Literature DB >> 27485564

Incessant tachycardia in a patient with advanced heart failure and left ventricular assist device: What is the mechanism?

Amit Noheria1, Siva K Mulpuru2, Peter A Noseworthy3, Samuel J Asirvatham4.   

Abstract

We present a case of incessant wide-complex tachycardia in a patient with left-ventricular assist device, and discuss the differential diagnosis with an in-depth analysis of the intracardiac tracings during the invasive electrophysiologic study, including interpretation of the relative timing of the fascicular signals during tachycardia and in sinus rhythm, and interpretation of pacing and entrainment maneuvers.
Copyright © 2016 Indian Heart Rhythm Society. Production and hosting by Elsevier B.V. All rights reserved.

Entities:  

Keywords:  Bundle-branch reentry tachycardia; Entrainment; Left ventricular assist device; Ventricular tachycardia; Wide complex tachycardia

Year:  2016        PMID: 27485564      PMCID: PMC4936605          DOI: 10.1016/j.ipej.2016.04.001

Source DB:  PubMed          Journal:  Indian Pacing Electrophysiol J        ISSN: 0972-6292


Case presentation

A 54-year-old man with end-stage hypertrophic cardiomyopathy had a Heart Mate II (Thoratec Corporation, Pleasanton, CA) left ventricular assist device (LVAD) for advanced heart failure and had a cardiac resynchronization therapy-defibrillator (CRT-D) in place. At the time of his LVAD implantation, linear surgical cryoablations had been performed from the apical cannula to the mitral valve annulus along the posterior and posteroseptal left ventricle (LV). He now presented with palpitations and congestive heart failure. He was noted to be in a wide complex tachycardia at 172 beats per minute with intermittent changes in the QRS axis/morphology (Fig. 1A). The tachycardia could be interrupted with overdrive pacing from the right or left ventricular pacing lead, but would subsequently reinitiate. On echocardiography, the LVAD cannula was normally positioned without any evidence of LV chamber collapse or mechanical interaction between the cannula and the myocardium.

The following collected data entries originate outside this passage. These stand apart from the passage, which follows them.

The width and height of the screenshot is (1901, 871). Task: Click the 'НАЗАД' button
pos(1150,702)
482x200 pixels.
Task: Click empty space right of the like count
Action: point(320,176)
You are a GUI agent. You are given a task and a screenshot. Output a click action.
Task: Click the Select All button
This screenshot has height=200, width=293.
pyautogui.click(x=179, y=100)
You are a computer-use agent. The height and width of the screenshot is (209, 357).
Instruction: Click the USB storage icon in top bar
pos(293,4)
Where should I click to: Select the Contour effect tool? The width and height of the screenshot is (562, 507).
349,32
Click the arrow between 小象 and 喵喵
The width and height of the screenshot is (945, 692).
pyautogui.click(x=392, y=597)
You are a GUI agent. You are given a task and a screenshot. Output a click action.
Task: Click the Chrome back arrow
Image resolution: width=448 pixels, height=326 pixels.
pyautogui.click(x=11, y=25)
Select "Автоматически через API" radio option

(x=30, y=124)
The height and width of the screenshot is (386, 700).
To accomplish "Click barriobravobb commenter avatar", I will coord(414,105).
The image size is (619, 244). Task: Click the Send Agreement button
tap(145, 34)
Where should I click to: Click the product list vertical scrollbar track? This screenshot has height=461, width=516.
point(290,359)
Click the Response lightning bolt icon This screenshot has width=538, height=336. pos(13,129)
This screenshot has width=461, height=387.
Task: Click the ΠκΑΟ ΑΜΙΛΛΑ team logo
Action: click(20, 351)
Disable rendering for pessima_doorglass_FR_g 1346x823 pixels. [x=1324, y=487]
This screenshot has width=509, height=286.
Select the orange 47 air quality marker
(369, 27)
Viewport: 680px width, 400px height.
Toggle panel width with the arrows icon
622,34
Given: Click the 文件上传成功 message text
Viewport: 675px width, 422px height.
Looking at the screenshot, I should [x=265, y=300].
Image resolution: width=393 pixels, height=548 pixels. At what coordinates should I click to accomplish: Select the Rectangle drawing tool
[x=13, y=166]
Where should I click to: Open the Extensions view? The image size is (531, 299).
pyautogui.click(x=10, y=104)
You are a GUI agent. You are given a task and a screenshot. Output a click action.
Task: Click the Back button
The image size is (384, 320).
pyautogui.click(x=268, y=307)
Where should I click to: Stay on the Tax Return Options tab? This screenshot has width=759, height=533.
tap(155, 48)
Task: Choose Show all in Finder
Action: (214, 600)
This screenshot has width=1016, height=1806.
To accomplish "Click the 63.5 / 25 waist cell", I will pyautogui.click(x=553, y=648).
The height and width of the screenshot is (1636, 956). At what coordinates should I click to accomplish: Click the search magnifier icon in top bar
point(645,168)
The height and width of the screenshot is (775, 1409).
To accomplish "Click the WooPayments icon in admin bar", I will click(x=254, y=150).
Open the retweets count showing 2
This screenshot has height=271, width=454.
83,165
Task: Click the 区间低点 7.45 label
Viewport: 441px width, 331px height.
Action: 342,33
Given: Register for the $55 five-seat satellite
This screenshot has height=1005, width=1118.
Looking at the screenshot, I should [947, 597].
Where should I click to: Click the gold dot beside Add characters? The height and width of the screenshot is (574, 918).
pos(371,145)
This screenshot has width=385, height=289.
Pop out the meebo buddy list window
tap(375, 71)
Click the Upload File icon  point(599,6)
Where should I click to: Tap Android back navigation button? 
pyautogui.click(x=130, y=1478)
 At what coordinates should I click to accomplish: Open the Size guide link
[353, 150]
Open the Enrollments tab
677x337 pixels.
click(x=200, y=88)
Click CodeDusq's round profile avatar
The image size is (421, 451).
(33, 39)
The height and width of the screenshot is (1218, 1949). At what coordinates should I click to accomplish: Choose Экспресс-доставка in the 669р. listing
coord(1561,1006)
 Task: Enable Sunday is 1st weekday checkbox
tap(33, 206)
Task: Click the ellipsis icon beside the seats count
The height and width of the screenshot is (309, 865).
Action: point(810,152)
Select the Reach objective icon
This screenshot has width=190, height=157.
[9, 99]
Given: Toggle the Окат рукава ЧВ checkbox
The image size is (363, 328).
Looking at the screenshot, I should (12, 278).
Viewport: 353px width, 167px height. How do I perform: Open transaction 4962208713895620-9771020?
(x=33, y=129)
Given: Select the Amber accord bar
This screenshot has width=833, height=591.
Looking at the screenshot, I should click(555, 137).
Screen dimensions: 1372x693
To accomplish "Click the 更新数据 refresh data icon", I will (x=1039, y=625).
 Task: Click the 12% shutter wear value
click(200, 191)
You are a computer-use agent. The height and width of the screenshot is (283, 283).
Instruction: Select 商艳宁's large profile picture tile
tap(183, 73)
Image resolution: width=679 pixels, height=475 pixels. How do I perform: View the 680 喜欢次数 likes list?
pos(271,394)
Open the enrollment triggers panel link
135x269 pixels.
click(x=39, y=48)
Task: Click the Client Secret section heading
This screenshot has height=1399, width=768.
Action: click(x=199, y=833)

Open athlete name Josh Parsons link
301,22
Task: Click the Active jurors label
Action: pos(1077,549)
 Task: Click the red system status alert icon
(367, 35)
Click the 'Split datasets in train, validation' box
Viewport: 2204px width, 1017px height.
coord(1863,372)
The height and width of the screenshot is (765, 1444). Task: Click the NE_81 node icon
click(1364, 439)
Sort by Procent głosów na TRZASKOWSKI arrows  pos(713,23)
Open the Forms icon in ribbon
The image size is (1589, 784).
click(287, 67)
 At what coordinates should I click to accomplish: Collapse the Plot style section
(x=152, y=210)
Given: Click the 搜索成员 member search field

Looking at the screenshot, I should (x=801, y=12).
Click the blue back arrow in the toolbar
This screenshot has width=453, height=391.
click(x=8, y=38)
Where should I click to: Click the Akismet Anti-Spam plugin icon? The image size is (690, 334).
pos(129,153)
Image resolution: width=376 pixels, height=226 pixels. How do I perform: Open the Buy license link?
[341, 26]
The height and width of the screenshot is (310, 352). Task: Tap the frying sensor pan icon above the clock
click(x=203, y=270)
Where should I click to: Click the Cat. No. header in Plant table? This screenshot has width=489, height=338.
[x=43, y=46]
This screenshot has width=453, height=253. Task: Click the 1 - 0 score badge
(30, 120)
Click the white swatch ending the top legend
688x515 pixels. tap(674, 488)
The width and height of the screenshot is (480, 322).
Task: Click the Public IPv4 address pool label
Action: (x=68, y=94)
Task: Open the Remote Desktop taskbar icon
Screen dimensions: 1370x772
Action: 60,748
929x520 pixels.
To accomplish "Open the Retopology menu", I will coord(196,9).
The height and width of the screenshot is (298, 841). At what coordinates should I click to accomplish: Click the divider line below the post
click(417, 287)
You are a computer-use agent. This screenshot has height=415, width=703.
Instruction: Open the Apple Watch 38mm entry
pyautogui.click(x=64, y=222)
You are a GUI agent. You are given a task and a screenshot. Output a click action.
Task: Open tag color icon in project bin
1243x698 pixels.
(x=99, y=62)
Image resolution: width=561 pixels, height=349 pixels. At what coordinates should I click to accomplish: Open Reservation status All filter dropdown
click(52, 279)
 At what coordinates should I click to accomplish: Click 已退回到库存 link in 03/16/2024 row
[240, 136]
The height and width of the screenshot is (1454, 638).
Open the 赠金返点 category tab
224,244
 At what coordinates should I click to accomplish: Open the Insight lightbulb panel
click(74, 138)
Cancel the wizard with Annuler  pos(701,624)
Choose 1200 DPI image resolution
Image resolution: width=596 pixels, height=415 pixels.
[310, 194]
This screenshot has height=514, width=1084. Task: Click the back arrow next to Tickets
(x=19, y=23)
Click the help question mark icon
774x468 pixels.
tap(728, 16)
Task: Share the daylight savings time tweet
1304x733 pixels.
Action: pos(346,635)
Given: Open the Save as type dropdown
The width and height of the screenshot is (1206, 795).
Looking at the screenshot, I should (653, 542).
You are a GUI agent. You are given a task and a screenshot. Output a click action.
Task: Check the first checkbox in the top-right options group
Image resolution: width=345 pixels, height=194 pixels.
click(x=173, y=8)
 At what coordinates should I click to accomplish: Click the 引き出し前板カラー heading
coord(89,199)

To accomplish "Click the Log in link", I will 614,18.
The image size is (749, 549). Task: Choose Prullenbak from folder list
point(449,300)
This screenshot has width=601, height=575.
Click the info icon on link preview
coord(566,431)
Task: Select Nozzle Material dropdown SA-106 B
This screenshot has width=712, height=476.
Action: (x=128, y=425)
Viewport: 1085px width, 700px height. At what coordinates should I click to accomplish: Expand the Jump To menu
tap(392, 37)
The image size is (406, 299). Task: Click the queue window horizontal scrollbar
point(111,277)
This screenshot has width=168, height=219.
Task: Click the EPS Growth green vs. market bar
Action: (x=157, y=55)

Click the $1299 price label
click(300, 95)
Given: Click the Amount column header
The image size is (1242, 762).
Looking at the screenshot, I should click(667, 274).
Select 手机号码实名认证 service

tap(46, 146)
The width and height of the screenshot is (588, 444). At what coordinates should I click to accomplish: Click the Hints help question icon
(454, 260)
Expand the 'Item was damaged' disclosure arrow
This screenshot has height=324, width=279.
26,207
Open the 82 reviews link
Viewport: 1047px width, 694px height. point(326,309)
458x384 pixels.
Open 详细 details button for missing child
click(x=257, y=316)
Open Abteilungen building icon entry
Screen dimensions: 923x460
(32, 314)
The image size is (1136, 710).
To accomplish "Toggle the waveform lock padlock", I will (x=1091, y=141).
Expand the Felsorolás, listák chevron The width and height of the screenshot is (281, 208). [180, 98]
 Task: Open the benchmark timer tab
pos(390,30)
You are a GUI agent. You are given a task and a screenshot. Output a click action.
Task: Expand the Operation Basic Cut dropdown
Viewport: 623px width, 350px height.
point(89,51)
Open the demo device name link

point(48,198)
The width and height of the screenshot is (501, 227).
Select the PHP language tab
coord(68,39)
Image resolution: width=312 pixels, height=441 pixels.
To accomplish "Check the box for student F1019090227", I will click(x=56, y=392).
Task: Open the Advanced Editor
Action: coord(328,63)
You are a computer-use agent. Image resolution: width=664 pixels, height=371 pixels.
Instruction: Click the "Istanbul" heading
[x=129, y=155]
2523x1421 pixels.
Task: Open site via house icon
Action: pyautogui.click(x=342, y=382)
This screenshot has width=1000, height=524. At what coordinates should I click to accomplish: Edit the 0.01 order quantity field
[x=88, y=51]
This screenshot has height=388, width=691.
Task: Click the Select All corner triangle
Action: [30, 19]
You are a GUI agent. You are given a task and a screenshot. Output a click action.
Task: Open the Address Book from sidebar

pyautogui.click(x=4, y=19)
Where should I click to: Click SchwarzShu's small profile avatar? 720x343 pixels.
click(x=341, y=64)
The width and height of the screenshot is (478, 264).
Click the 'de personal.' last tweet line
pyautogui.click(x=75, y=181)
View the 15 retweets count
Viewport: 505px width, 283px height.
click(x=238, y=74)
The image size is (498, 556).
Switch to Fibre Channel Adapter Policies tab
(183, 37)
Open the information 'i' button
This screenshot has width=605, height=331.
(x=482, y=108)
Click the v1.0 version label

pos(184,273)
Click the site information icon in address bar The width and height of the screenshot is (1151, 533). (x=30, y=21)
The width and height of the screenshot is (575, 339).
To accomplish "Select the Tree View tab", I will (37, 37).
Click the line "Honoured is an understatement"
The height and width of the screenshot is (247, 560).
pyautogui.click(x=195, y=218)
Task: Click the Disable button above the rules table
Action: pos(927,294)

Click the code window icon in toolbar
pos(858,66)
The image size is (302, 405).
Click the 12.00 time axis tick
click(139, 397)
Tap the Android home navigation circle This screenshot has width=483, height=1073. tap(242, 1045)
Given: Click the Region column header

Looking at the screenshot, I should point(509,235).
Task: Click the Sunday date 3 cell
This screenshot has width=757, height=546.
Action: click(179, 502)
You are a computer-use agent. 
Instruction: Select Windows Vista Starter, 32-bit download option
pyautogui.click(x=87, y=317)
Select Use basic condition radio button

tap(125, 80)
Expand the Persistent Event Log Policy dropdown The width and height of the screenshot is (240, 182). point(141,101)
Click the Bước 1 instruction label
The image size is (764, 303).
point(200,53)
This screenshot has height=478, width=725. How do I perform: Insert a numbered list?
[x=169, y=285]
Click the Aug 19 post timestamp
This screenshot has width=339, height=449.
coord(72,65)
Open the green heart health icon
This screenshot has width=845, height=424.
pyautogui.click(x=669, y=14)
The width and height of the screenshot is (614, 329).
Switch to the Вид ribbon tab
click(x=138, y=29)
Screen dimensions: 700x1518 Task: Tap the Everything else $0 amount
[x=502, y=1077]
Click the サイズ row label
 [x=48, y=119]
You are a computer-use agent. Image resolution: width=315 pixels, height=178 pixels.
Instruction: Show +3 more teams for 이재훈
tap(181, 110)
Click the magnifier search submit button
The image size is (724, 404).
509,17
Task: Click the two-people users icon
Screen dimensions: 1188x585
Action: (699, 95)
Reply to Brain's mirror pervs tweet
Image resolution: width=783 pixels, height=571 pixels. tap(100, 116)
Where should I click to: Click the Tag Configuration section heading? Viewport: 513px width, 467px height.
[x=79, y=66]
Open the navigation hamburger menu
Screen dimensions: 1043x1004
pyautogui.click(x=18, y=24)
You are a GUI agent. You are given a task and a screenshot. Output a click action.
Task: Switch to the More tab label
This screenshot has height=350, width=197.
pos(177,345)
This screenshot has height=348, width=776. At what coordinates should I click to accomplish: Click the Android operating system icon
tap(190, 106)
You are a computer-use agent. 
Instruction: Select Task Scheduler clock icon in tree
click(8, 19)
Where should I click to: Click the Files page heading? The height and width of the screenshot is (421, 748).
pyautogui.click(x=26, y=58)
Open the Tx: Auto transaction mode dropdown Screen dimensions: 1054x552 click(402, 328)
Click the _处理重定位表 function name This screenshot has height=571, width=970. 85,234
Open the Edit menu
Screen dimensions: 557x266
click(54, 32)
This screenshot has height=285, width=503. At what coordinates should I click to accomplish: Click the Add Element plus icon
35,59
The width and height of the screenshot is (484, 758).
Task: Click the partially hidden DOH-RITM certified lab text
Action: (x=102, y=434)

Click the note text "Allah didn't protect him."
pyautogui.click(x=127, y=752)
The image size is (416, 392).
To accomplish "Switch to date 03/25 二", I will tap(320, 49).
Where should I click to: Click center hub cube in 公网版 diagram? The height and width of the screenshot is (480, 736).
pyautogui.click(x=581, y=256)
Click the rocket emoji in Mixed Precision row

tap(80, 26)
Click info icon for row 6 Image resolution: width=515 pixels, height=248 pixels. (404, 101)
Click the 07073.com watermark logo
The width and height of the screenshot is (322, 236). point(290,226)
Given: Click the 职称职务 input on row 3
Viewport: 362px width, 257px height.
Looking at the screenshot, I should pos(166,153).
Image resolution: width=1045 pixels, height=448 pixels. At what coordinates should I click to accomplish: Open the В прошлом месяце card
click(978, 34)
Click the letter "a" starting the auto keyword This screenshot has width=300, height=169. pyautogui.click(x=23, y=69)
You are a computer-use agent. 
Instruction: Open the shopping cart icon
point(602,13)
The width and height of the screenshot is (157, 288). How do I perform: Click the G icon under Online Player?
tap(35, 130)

The patient was started on flecainide 150 mg by mouth two times a day to suppress the tachycardia. This however converted it to a slow (107 beats per minute) but incessant tachycardia with a stable rate and consistent morphology.
Fig. 1

Panel A – 12-Lead electrocardiogram of the presenting tachycardia. Panel B – Surface electrocardiogram and intracardiac electrograms of the clinical tachycardia. A sinus beat (asterisk) advances the His bundle electrogram and the QRS complex, and resets the tachycardia. Panel C –Termination of tachycardia with a premature ventricular complex (PVC) during attempted overdrive pacing from the atrium (dissociated). Subsequently the second atrial complex (asterisk) conducts to the ventricle with HV interval of 88 msec and QRS morphology same as tachycardia, and reinitiates tachycardia. HH, His to His; HV, His to Ventricle/QRS.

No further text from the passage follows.